▶ 任务要求: 在下方关于瑞萨RA6E2评估板DAC输出测试的文本片段中，项目加入的uart输出模块使用了哪两个引脚？

### 文本片段 ###

【瑞萨RA6E2评估板】DAC输出测试

bigbat

【瑞萨RA6E2评估板】DAC输出测试 [复制链接]

RA6E2的DAC和ADC皆是12bit，通常见到的DAC基本上都是10bit，这个对于要求高的项目是一个不错的选择，除了精度以外还有稳定性，那么本次测试就是围绕着DAC输出进行测试。本测试主要参考了：最新的ek_ra6e2开发板的DAC项目，

首先是建立项目dac_FSP_Project

 

项目模板选择FBP_RA6E2，项目类型选择keil。

关键的是DAC的设置，这里有个坑需要注意，前一阶段就因为这个坑无法实现DAC输出。

 设置如上，注意画红线部分，这个就是我说的坑，一定要打开这个项目，不然将无法输出。

项目的加入uart模块作为输出，引脚P410和P411

 

  这是全部代码，主要是打开DAC，和设置输出电压。

/***********************************************************************************************************************
 * Copyright [2020-2023] Renesas Electronics Corporation and/or its affiliates.  All Rights Reserved.

### 所给信息 ###

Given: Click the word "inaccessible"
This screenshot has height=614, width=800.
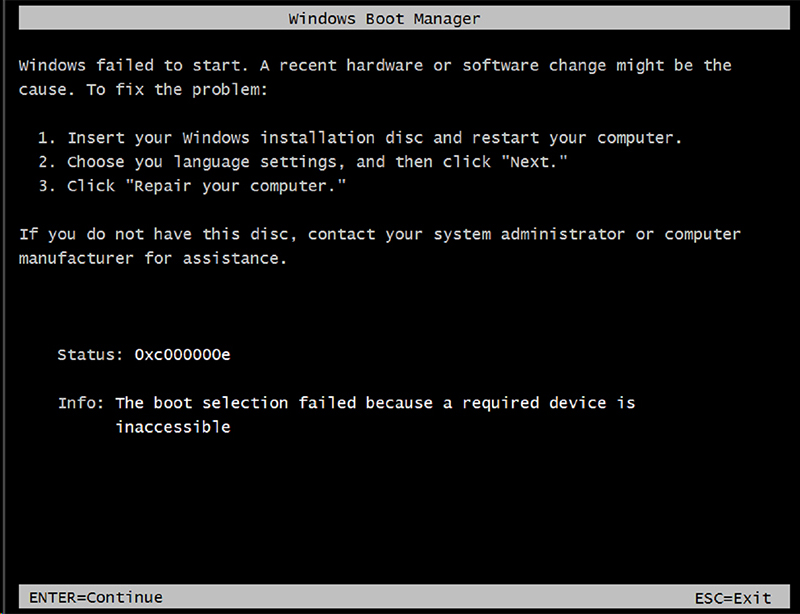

###

▶ 输出结果: P410和P411。